(Extracted data entries)
## Begin
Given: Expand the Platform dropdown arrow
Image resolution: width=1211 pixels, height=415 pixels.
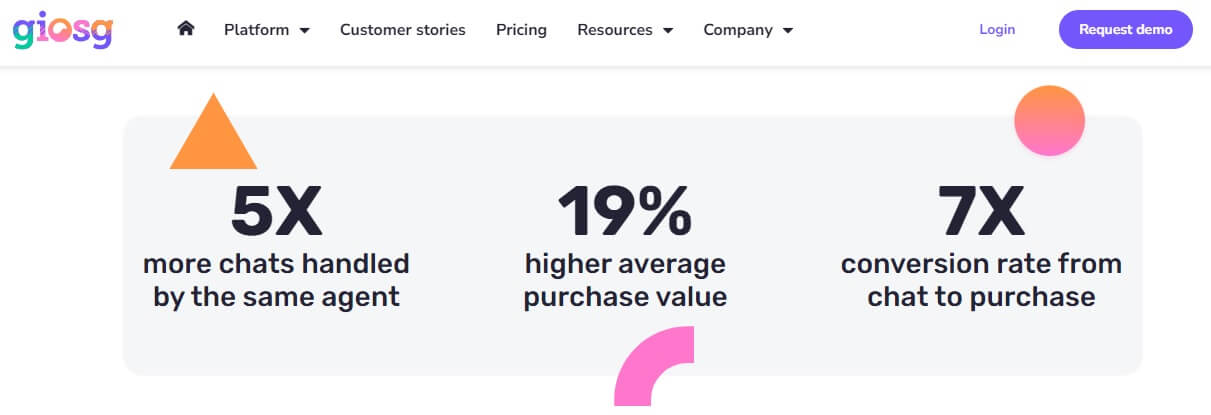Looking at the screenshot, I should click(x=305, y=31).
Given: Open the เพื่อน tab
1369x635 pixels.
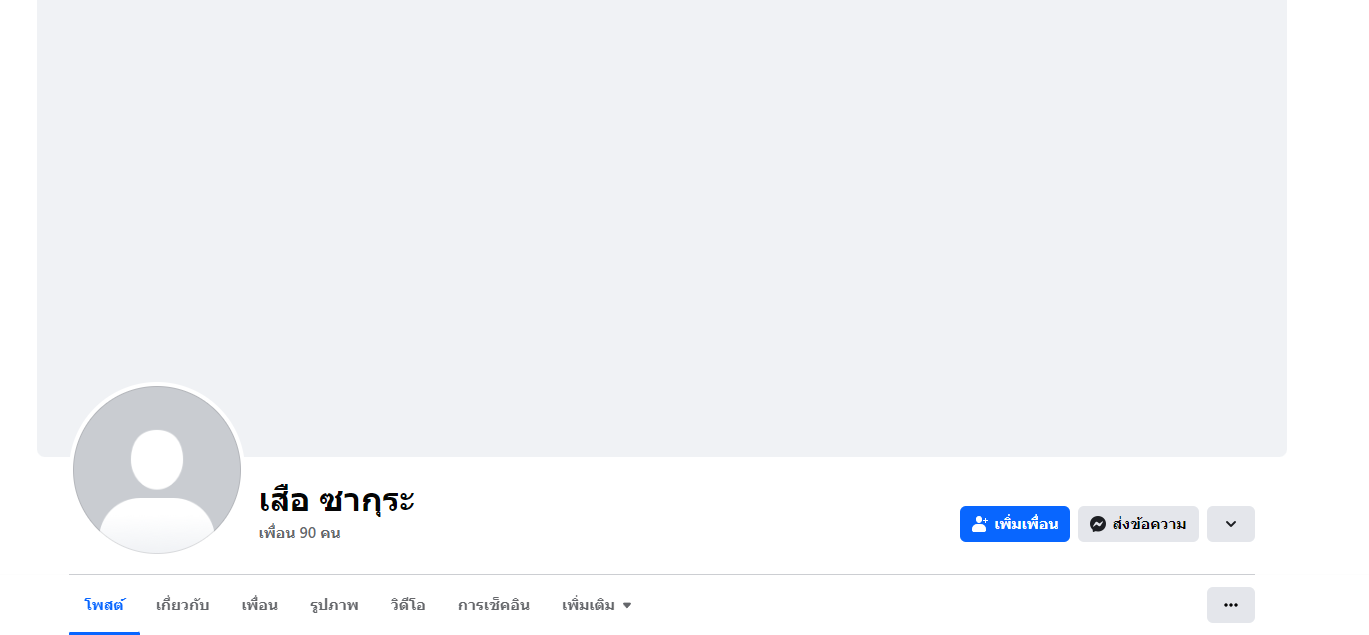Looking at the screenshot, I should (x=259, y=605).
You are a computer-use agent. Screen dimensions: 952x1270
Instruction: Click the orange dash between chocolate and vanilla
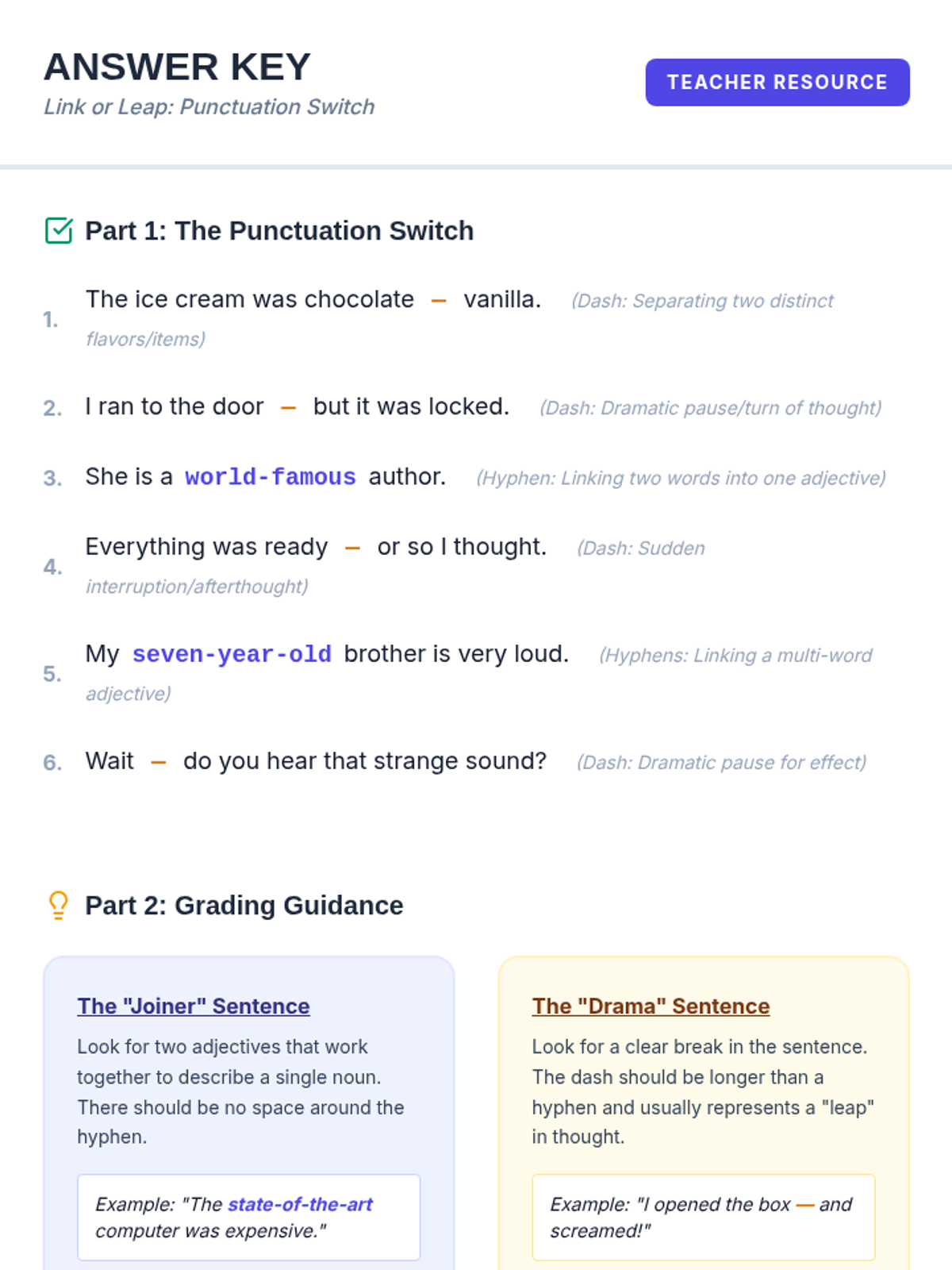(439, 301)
## End
-- WRITTEN TASK --
Transcribe every line of the listing above without changing anything, and leave the pictures out of your answer.

-- FINAL RESULT --
Given: Expand the Platform dropdown arrow
Image resolution: width=1211 pixels, height=415 pixels.
Looking at the screenshot, I should click(x=305, y=31).
Given: Open the เพื่อน tab
1369x635 pixels.
Looking at the screenshot, I should (x=259, y=605).
You are a computer-use agent. Screen dimensions: 952x1270
Instruction: Click the orange dash between chocolate and vanilla
(439, 301)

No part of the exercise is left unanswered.